Las terminales más afectadas serán las de entrada de gama, dado que estos chips impactan considerablemente en su precio. En contraste, los modelos más caros sufrirán un impacto menor debido a la inclusión de componentes de más alto valor, como pantallas y cámaras. Por ejemplo, “en celulares de US$ 100, la memoria representaba entre un 30% y 40% del costo total. Ahora, cada chip cuesta entre US$ 130 y US$ 170, superando incluso el costo del teléfono”, indicaron representantes de marcas del sector.
Estrategias de las marcas
Frente a este panorama, las empresas han comenzado a adoptar diversas estrategias para mitigar el aumento de precios:
- Priorizar la producción de modelos con menor cantidad de RAM.
- Enfocarse en modelos premium que permitan absorber los mayores costos de las memorias.
- Ampliar el almacenamiento mediante opciones como micro USB o más almacenamiento en la nube.
Una de las marcas anticipó que “el mayor impacto lo sentirán los lanzamientos próximos” y expresó preocupación por el futuro del mercado, que cerró 2025 con aproximadamente 6.2 millones de unidades vendidas y se prevé que este año caerá a cerca de 5.3 millones.
Perspectivas del mercado
La disminución de ventas está influenciada por el aumento de las memorias, lo que se suma a un consumo débil. El primer trimestre fue catalogado como “uno de los peores”, con menos de 1 millón de unidades vendidas, lo que representa una caída del 16% interanual. Aunque se espera una ligera recuperación en 2027 y una más sólida en 2028, los niveles de ventas de años anteriores tardarán en recuperarse.

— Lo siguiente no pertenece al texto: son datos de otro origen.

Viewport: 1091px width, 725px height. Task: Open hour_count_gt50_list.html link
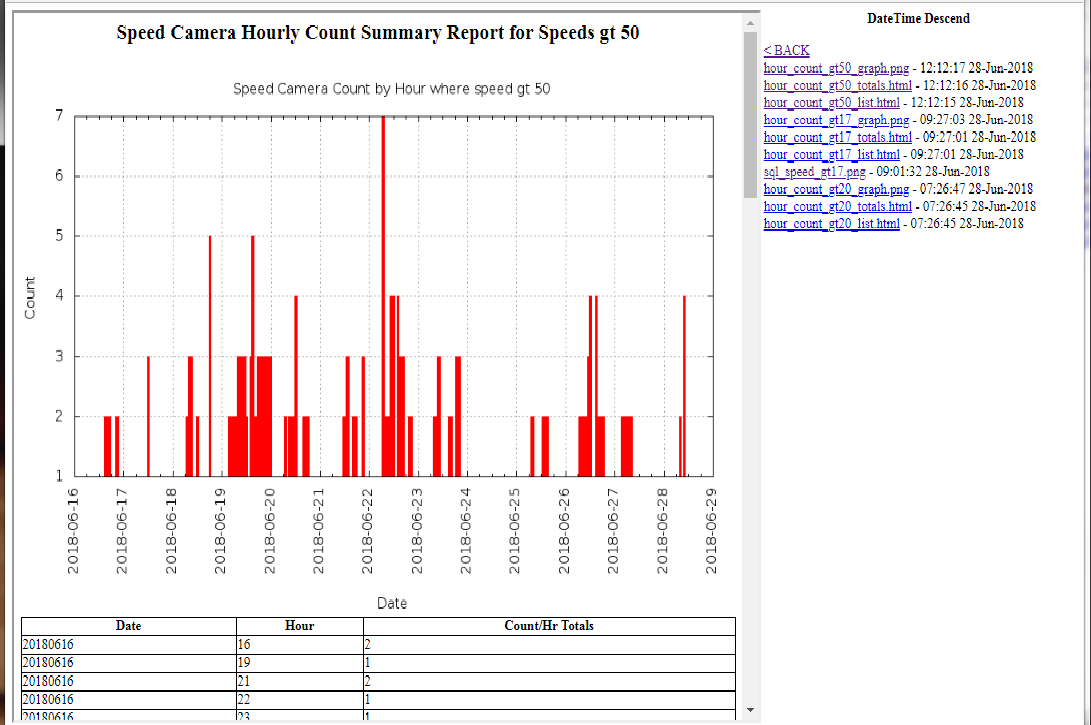(x=831, y=102)
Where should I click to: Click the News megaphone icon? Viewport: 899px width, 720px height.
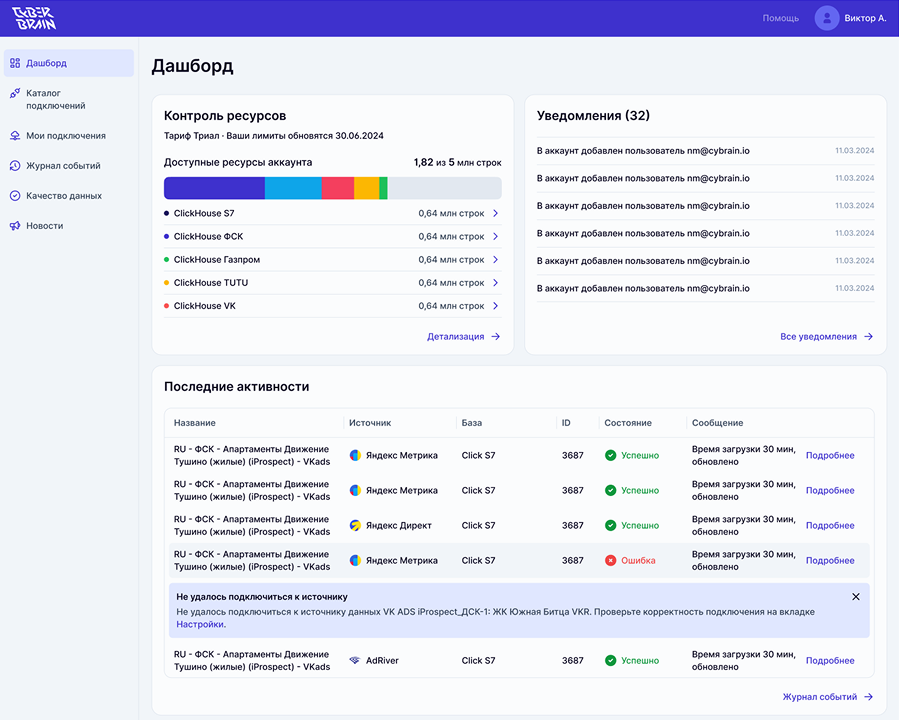coord(15,226)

Según un informe reciente de IDC, una de las líderes en análisis de la industria tecnológica, se prevé que 2026 sea el primer año en la historia con una caída de ventas, estimando una disminución del 12.9%. Se considera que el mercado no se estabilizará hasta 2029.
Reasignación de producción
La transición en la producción de chips, priorizando la demanda de infraestructura para la IA, ha llevado a los fabricantes a redirigir la producción hacia centros de datos, limitando la oferta disponible para la electrónica de consumo. Actualmente, alrededor del 70% de la fabricación global de chips se destina a estos datacenters. Esta reconfiguración ha obligado a las marcas que ensamblan celulares en Tierra del Fuego a aplicar recortes de producción y ajustes en sus inventarios.